Supplied data:
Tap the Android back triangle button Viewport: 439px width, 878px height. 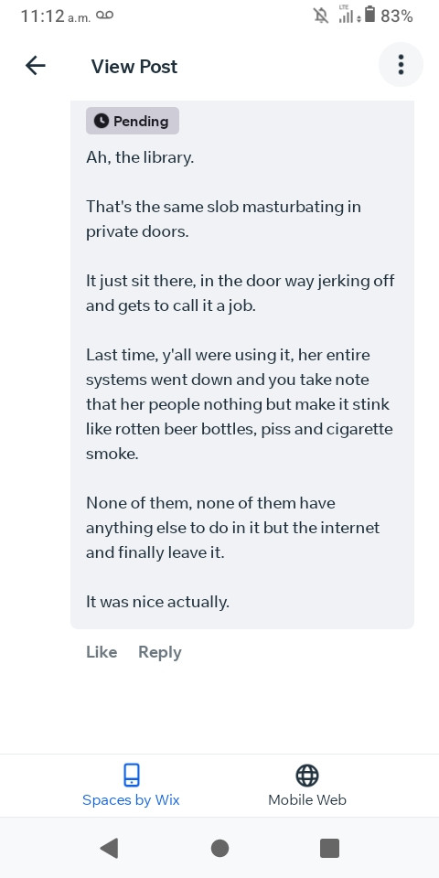tap(109, 849)
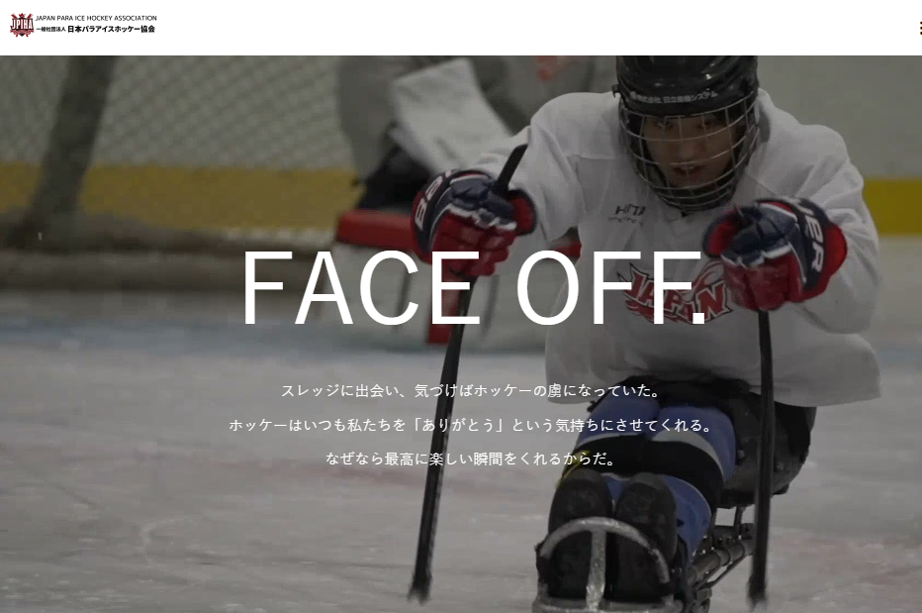Click the line なぜなら最高に楽しい瞬間
Screen dimensions: 922x613
[471, 459]
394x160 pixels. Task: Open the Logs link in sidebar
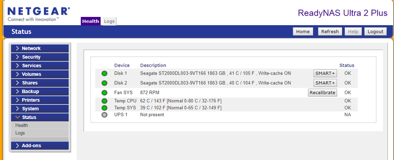point(20,133)
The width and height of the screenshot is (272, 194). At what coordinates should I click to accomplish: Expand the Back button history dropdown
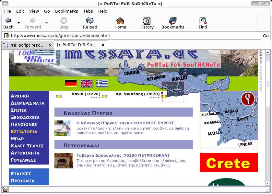[18, 23]
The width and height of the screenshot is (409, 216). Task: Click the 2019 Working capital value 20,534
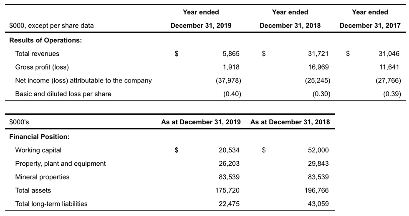point(229,150)
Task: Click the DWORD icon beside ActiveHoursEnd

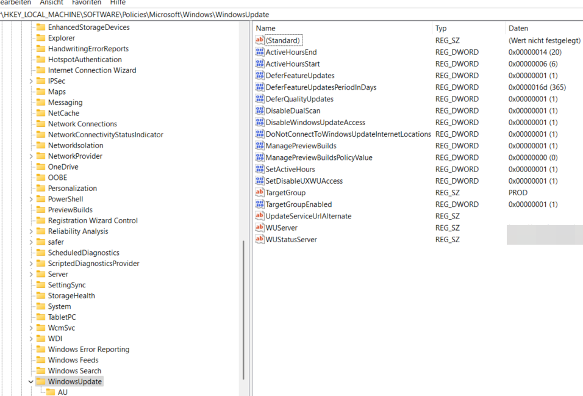Action: pos(259,52)
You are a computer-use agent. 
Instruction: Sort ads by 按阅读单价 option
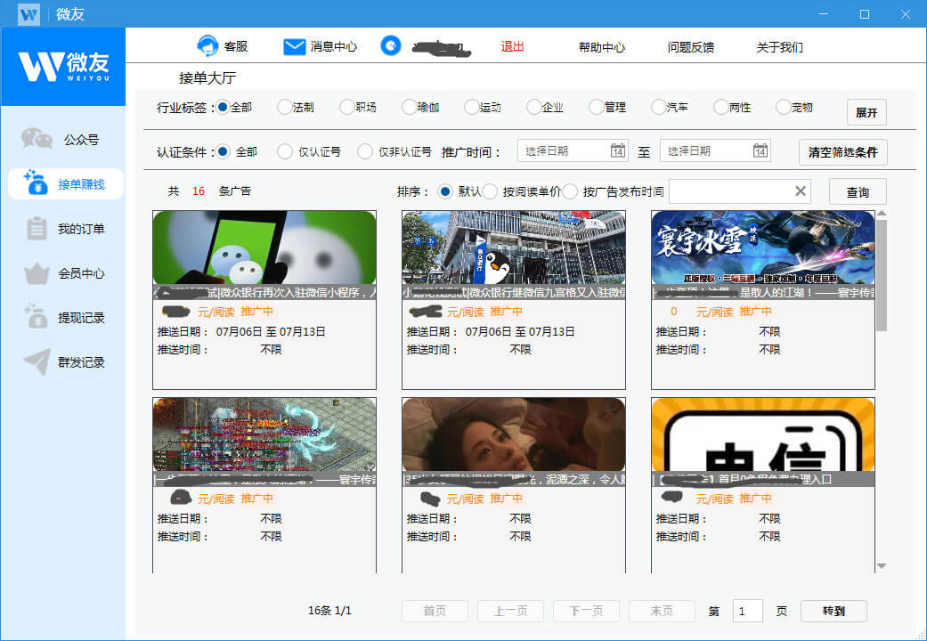click(490, 191)
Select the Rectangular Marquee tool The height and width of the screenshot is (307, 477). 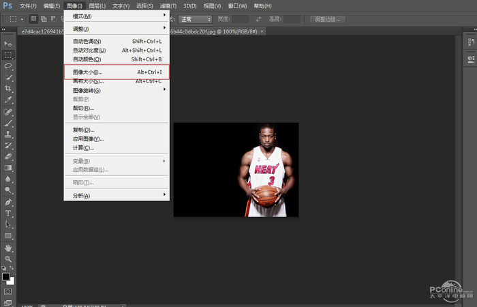tap(8, 55)
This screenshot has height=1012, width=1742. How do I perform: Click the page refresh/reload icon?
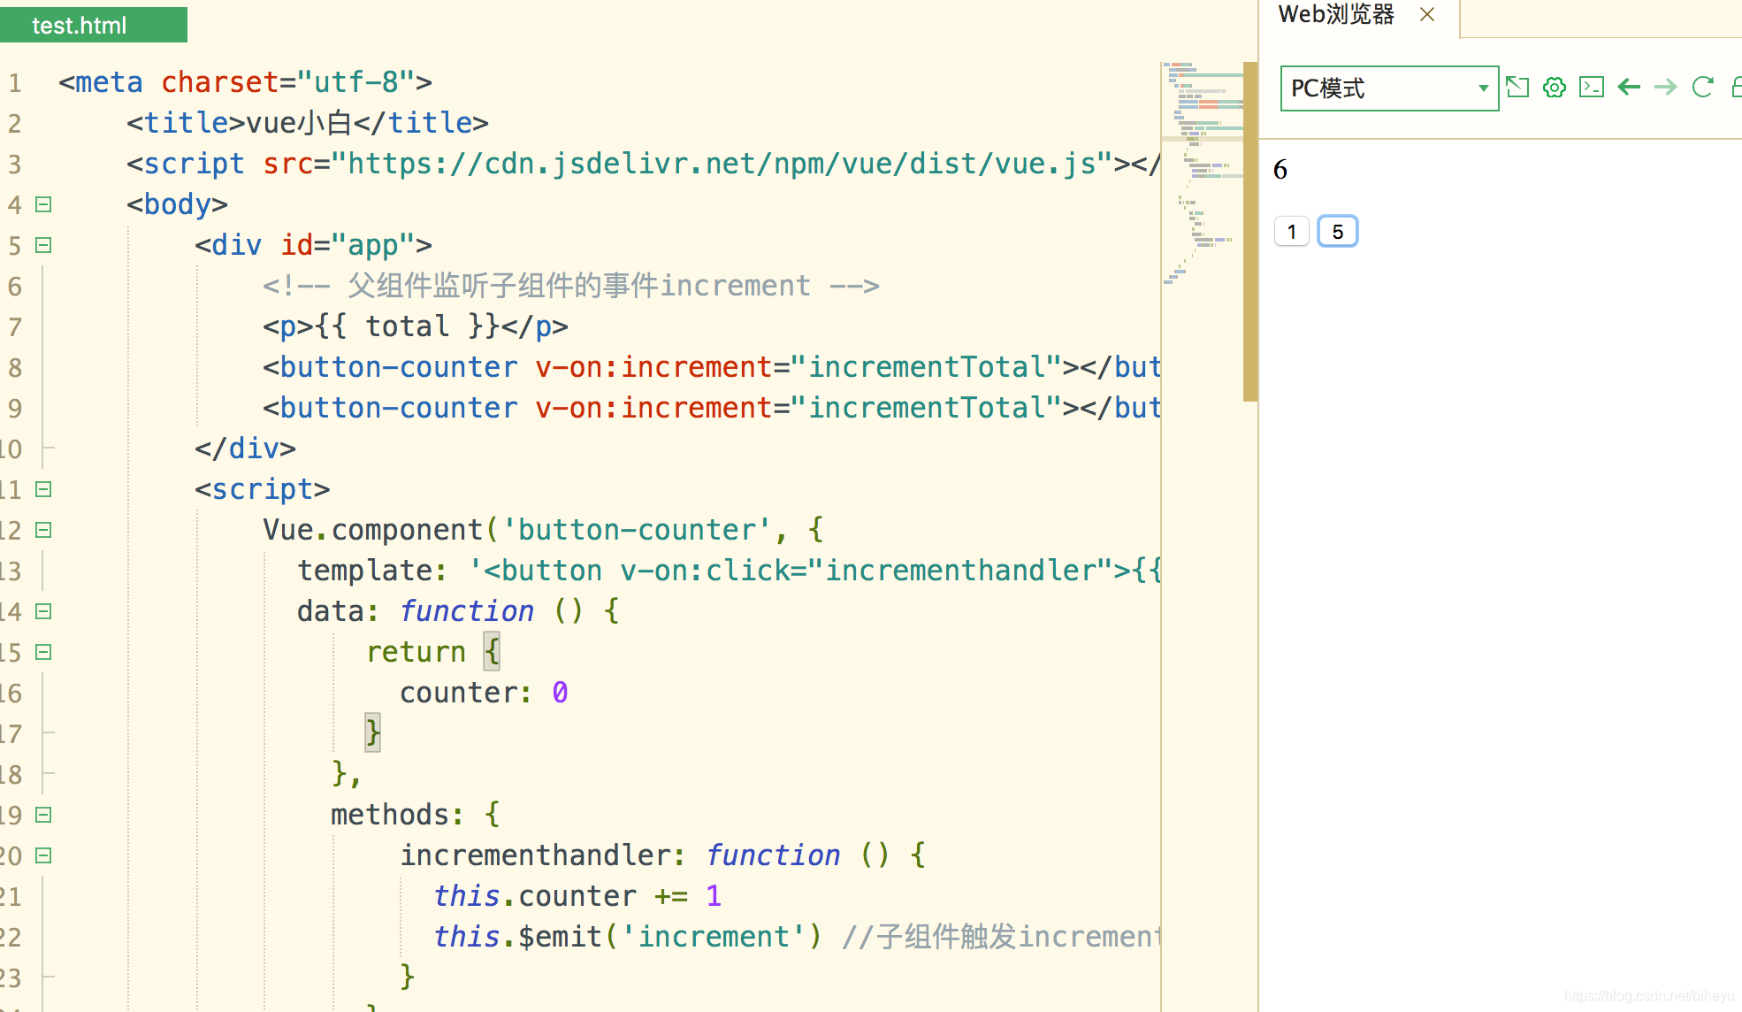1701,86
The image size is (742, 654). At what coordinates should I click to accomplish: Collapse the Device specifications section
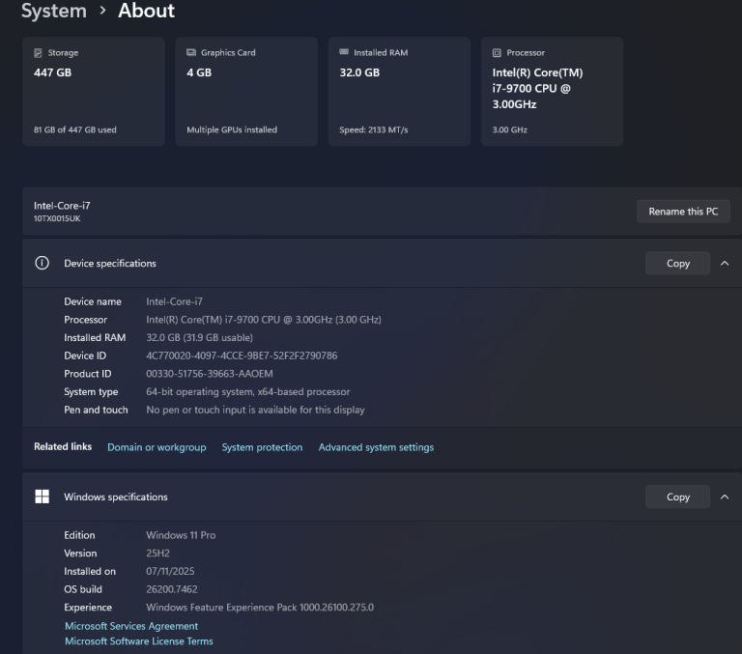click(x=725, y=263)
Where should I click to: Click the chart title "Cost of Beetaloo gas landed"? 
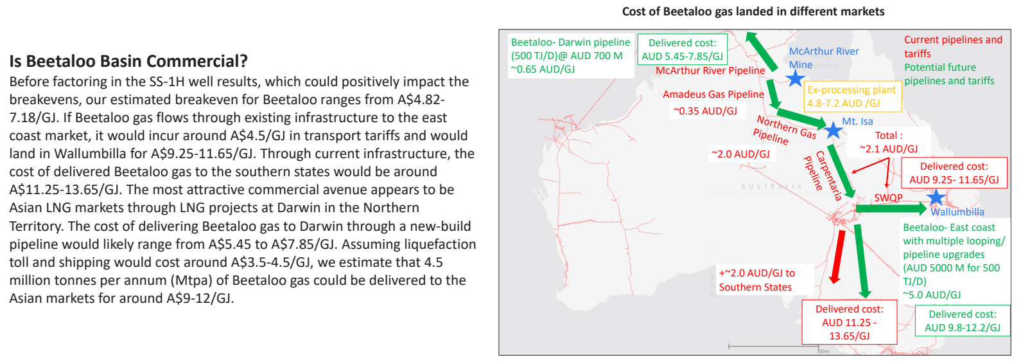(753, 12)
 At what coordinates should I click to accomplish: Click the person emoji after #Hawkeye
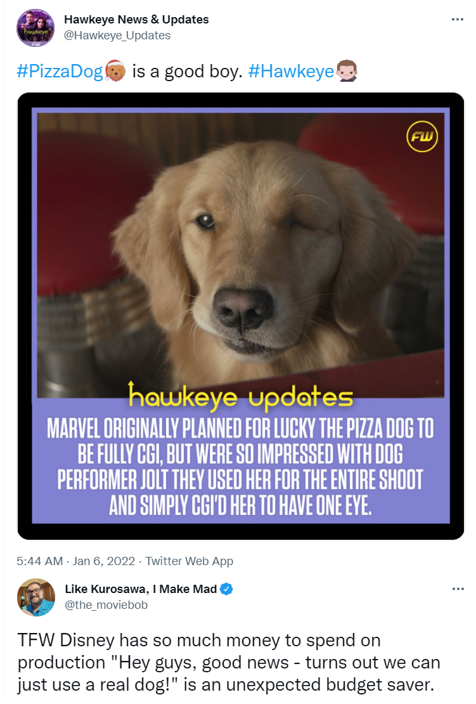tap(347, 72)
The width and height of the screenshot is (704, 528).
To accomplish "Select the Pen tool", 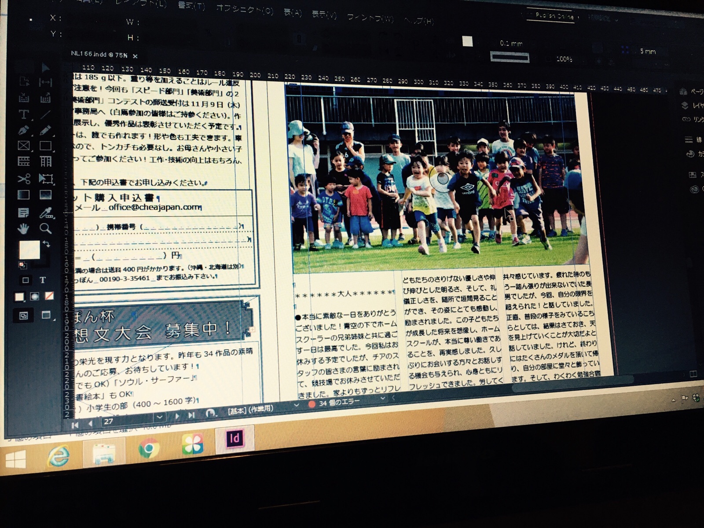I will point(24,130).
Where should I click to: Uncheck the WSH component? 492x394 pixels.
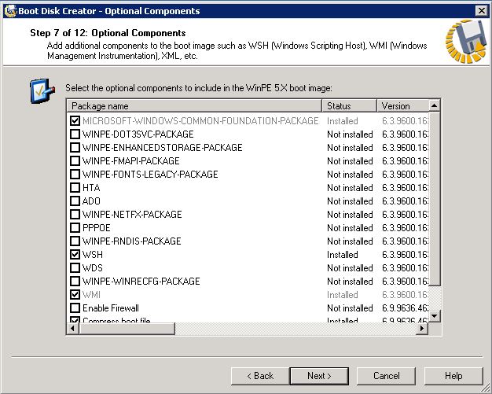click(x=75, y=255)
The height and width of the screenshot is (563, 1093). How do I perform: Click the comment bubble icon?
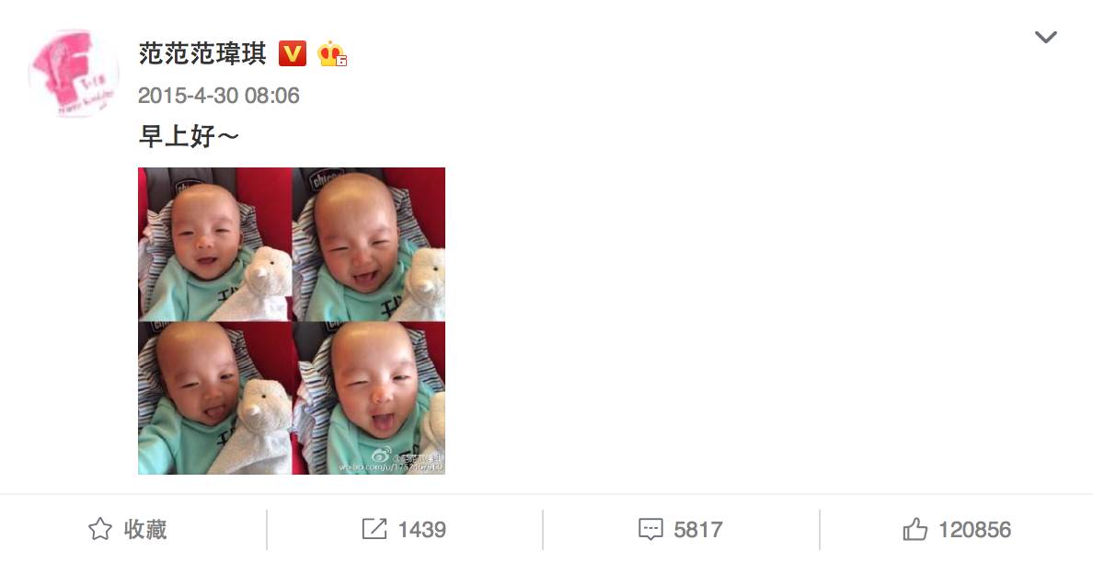coord(650,530)
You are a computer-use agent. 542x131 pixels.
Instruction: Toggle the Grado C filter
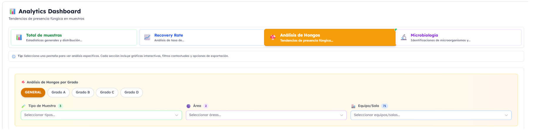(107, 92)
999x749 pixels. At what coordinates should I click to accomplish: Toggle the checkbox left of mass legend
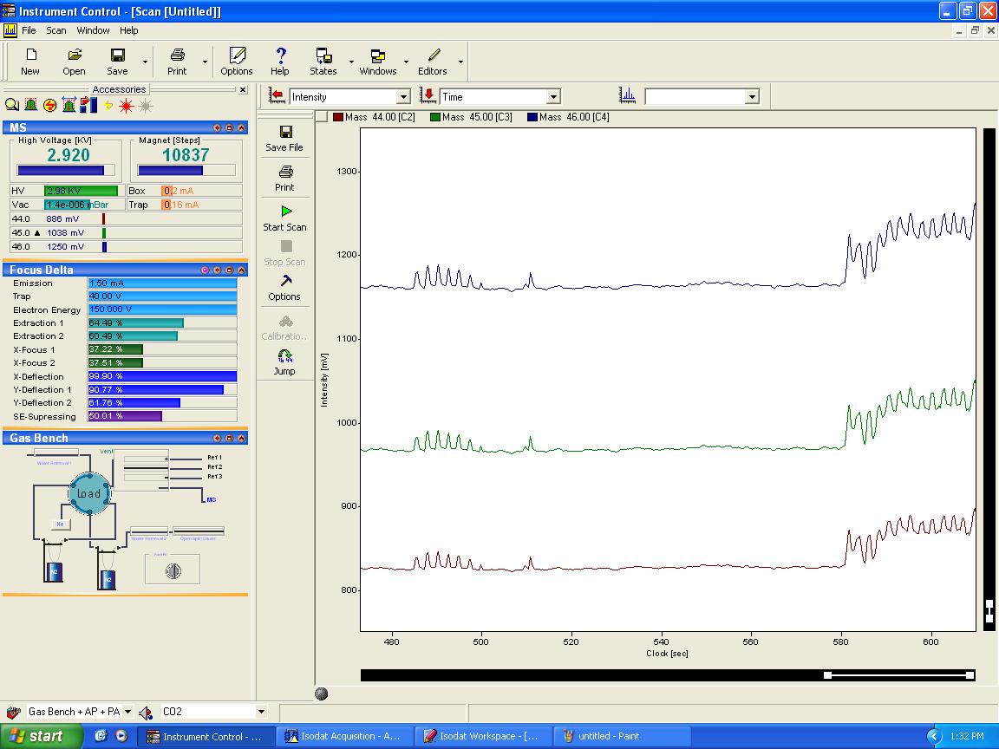pyautogui.click(x=322, y=117)
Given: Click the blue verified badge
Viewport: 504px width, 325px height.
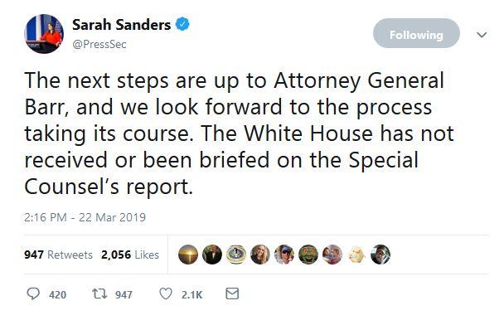Looking at the screenshot, I should (x=182, y=24).
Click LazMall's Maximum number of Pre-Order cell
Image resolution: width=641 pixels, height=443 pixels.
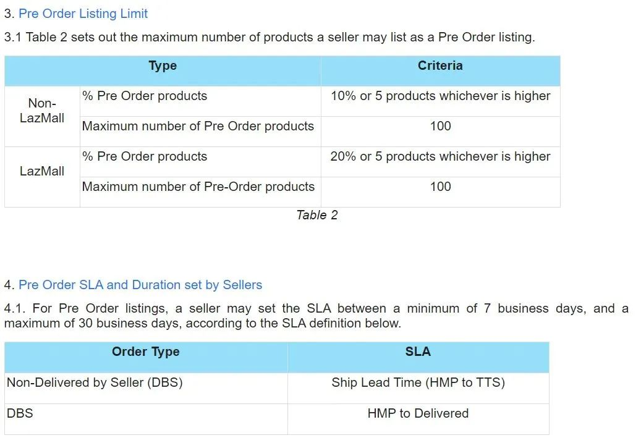click(198, 187)
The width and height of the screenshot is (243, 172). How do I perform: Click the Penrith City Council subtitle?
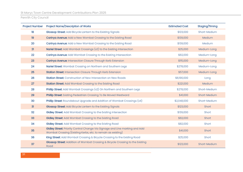coord(35,17)
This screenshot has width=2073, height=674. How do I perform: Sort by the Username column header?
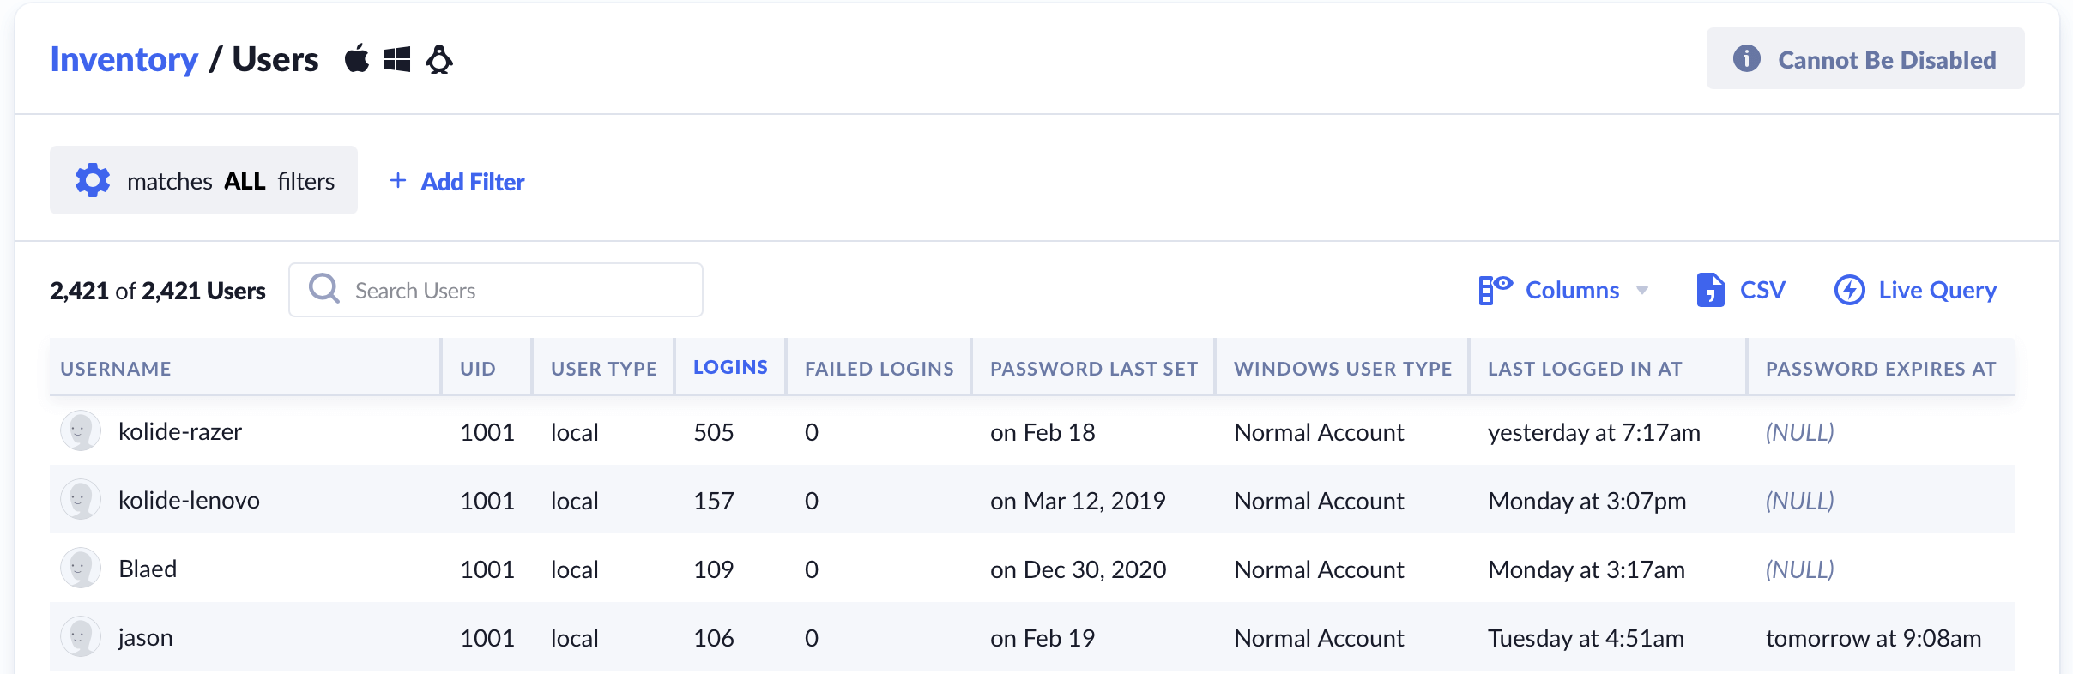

Aim of the exercise: Copy out every line in the entries above that holds "agent".

Output below:
You are a computer-use agent. 
You are a computer-use agent. 542x131 pixels.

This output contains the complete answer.